Если от способов контрацепции перейти к взаимоотношениям homo и смерти, то и здесь можно обнаружить различные «изобре­тения», с помощью которых человек пытался «обезвредить» и даже приручить смерть.

Помимо разнообразия погребальных культов, способов муми­фикации, создания мифов о телесном воскресении, душе и метам- психозе, homo изобретает очень показательную традицию «сопро­вождения» покойника, навязывая смерти статус хоть и дальнего, но всего лишь странствия.

Зародившаяся в самом начале фиксированной истории, подхва­ченная и развитая шумерами, Египтом, Китаем, Индией, Финикией, Грецией и скифским миром традиция убийства слуг и родственни­ков с последующей укладкой их тел в могилу «сопровождаемому», обнаруживается практически везде, от Индийского архипелага до островов Фиджи, Китая, Японии, Африки, Центральной Америки, Мексики, Перу и Скандинавии.

Описаний похоронных жертвоприношений существует, ut notum est,

множество, но вот наиболее будничные, типичные и общеизвест­ные: «У каянов на Борнео в обычае убивать рабов, чтобы они могли следовать за господином и служить ему.
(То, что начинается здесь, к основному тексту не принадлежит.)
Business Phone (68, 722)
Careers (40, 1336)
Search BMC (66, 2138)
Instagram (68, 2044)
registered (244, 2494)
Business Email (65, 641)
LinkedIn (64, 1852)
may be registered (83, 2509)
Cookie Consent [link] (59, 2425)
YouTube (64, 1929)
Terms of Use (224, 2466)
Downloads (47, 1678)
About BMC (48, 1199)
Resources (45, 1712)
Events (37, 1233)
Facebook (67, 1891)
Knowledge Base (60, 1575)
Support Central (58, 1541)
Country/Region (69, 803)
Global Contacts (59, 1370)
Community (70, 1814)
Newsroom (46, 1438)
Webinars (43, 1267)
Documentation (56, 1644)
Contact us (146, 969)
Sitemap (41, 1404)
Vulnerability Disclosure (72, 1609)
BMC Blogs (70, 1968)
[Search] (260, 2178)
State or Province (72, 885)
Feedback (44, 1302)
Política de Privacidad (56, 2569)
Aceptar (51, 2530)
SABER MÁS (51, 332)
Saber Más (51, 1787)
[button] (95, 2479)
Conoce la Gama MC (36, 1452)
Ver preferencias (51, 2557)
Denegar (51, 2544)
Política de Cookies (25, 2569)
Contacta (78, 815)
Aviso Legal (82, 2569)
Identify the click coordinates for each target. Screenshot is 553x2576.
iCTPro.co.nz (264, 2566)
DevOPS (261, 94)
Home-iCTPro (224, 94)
Прежде тем, как убить их, родственники знатного покойника обступают рабов, внушая им усердно служить господину, за которым они последуют, ухаживать за ним и растирать его тело, когда он будет болен... Затем родствен­ницы покойного берут копье и наносят жертвам легкие раны, по­сле чего мужчины закалывают их до смерти» ( Lubbock S. The Origin Of Civilisation, 1970); арийцы дают поразительные примеры обряда погре­бальных человеческих жертвоприношений. Рассказ о троянских плен­никах, поверженных вместе с лошадьми и собаками на погребальный костер Патрокла, об Эвадне и рассказ Павсания о трех мессенских вдо­вах — служат памятником этих обрядов у греков. В скандинавских ми­фах Бальдр сжигается со своим пажем, лошадью и седлом. Галлы во времена Цезаря сжигали при торжественных похоронах все, что было дорого покойному — животных и рабов. ( Тэйлор Э. Первобытная куль­тура, 1939); древние рассказы о славянском язычестве описывают «сжигание умерших с лошадьми и собаками, со слугами и женами» (Hanusch Н. Die Wissenschaft des Slawischen Mythen, 1950).
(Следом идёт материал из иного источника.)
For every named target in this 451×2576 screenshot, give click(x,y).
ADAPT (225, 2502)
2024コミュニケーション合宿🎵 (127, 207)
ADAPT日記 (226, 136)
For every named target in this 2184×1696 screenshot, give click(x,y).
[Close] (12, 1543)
(Следует отметить, что настойчивость и увлеченность, с кото­рой homo почти пять тысяч лет сбрасывал живых людей в могилы к мертвецам, свидетельствует о его твердой уверенности не только в эффективности своих действий, но и в их необходимости.)
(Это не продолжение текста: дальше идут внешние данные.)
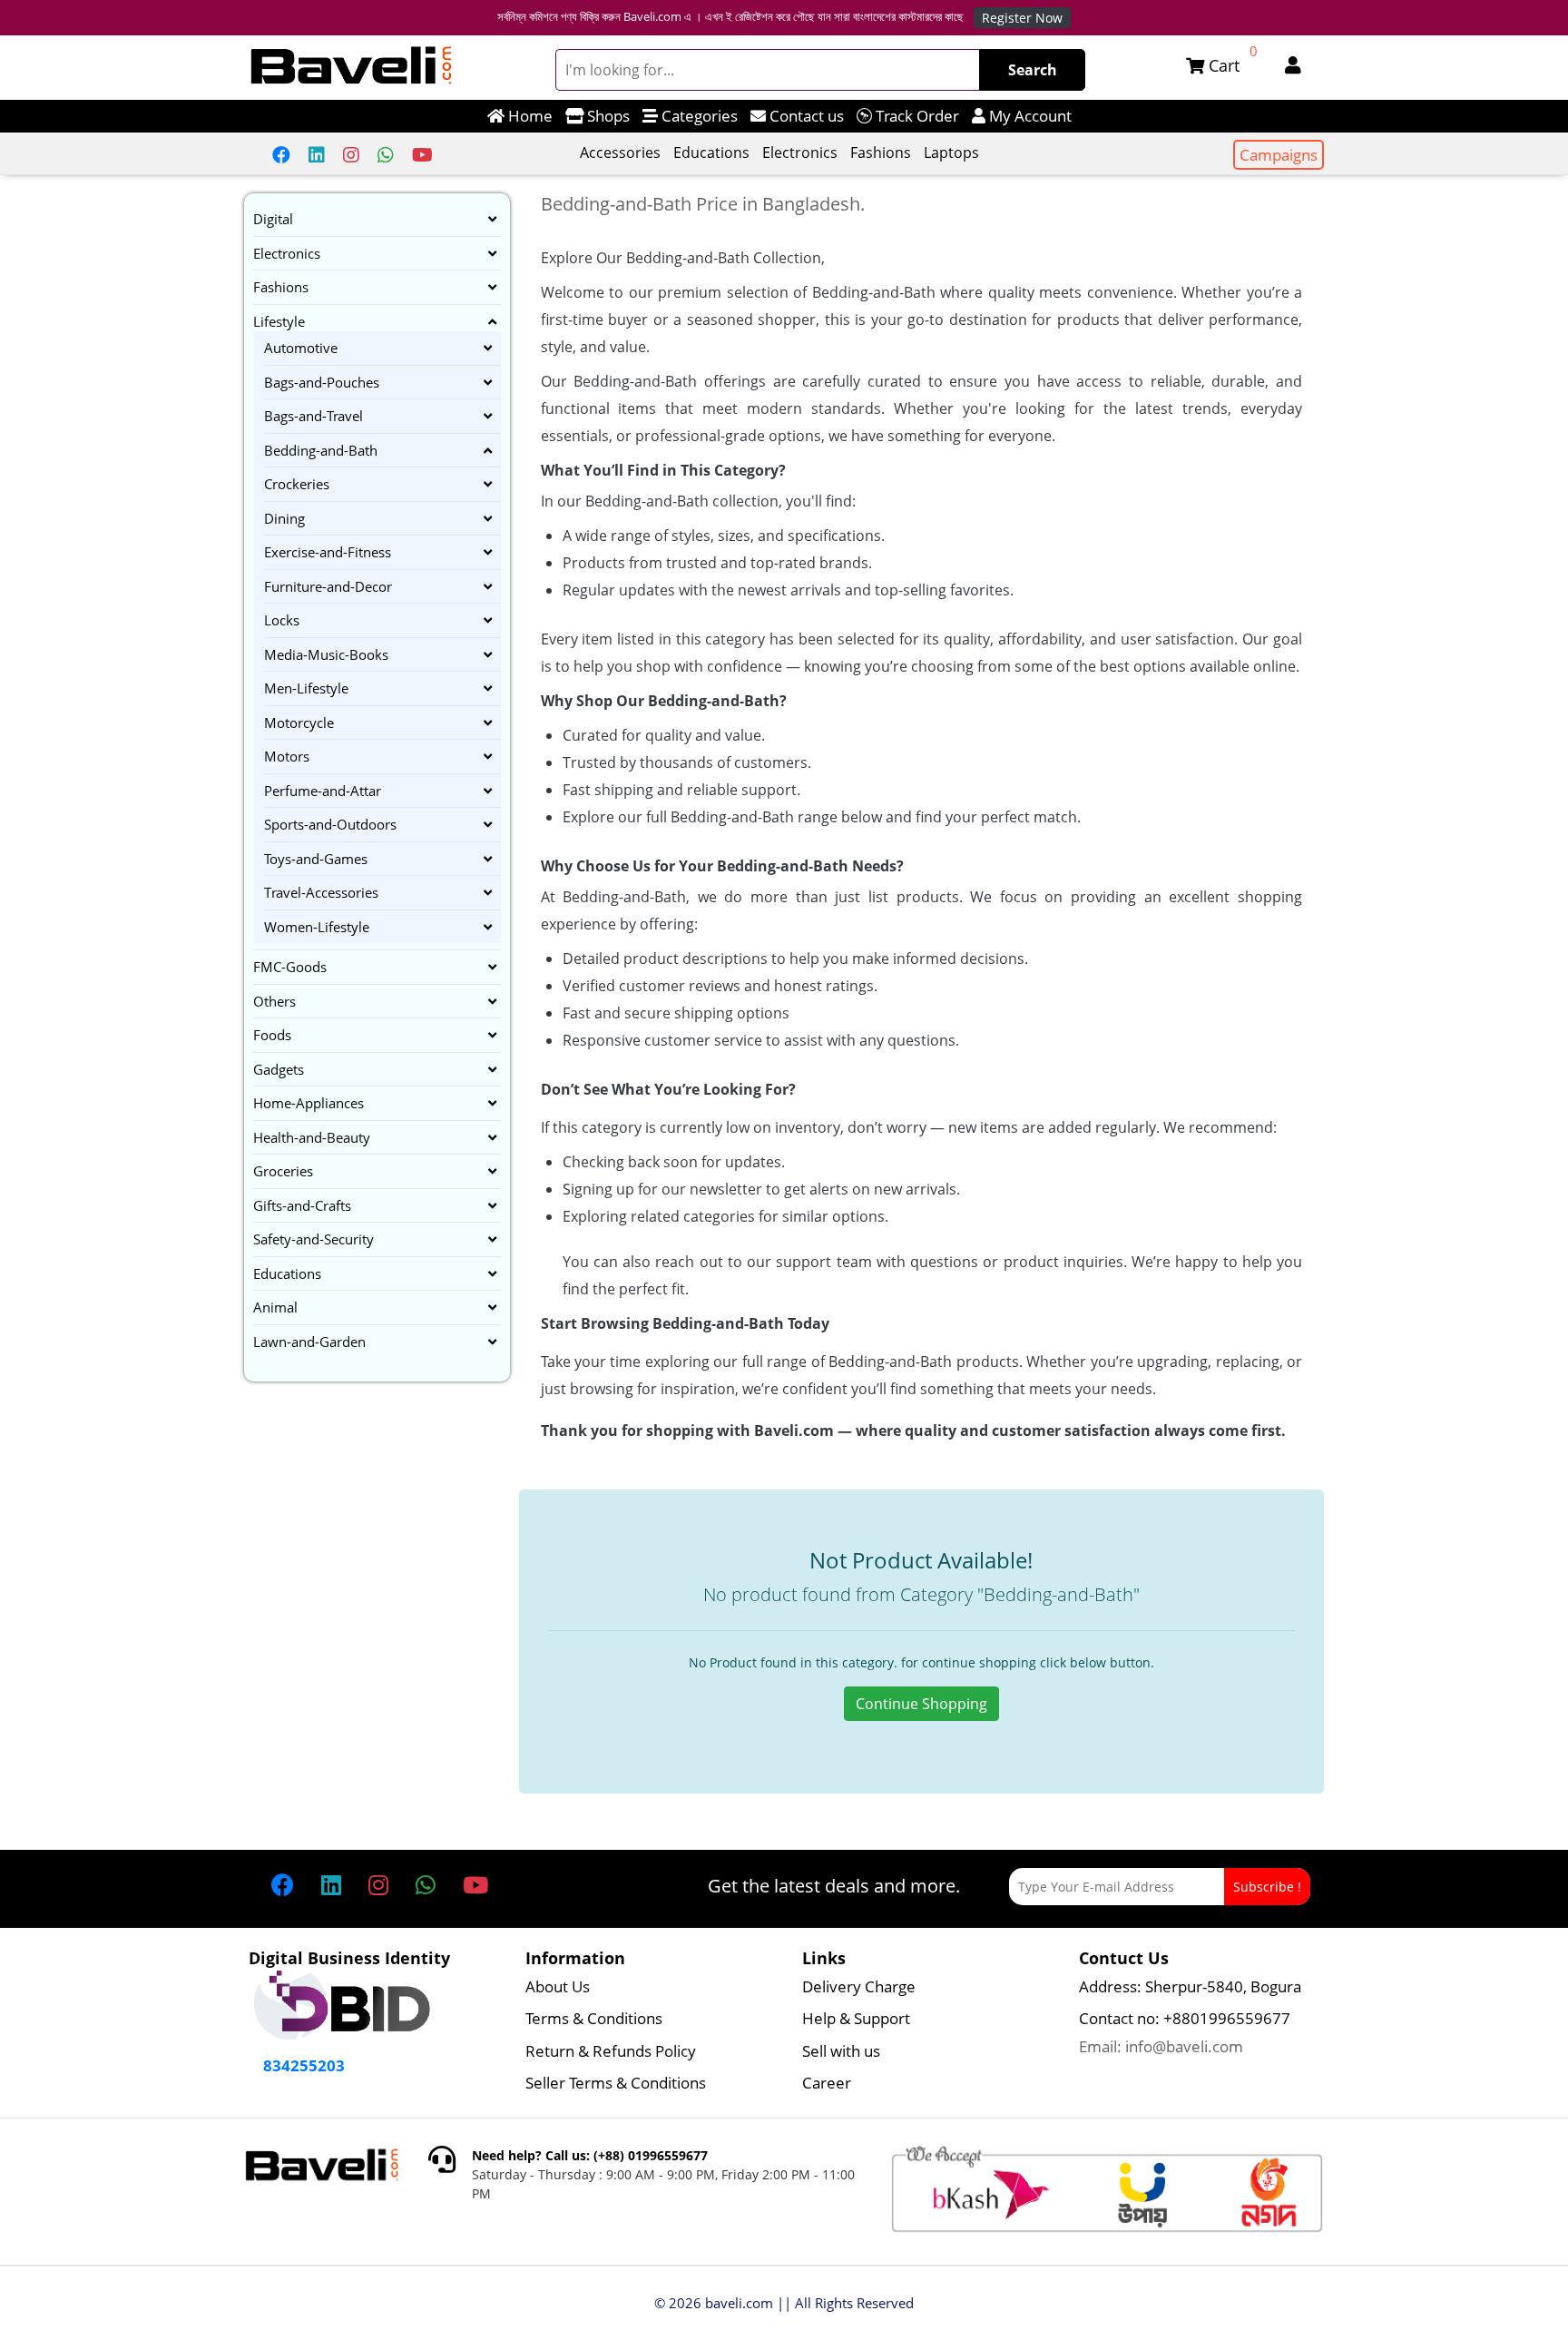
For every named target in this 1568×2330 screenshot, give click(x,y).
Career (826, 2082)
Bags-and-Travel (313, 416)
Не менее любопытно решались разумом человека вопросы без­опасности зданий и целых городов: «В Африке, в Галаме, перед главными воротами нового укрепленного поселения зарывали обык­новенно живыми мальчика и девочку, чтобы сделать укрепление не­приступным. В Великом Боссаме и Яррибе такие жертвы были упо­требительны при закладке дома или деревни» ( Waitz Т. Antropologie der Naturvolker, 1922); «чтобы сделать замок Любенштейн крепким и неприступным, у матери за большие деньги был куплен ее ребенок и заложен в стену. То время, как его замуравливали, ребенок ел пи­рог. Когда каменщики принялись за дело, он кричал матери: “Мама, мне еще видно тебя”, затем, немного спустя: “Мама, мне еще видно тебя немножко”, а когда каменщики заложили его последним кам­нем, он крикнул: “Мама, мне теперь не видно тебя больше”» ( Тэй­лор Э. Первобытная культура, 1939).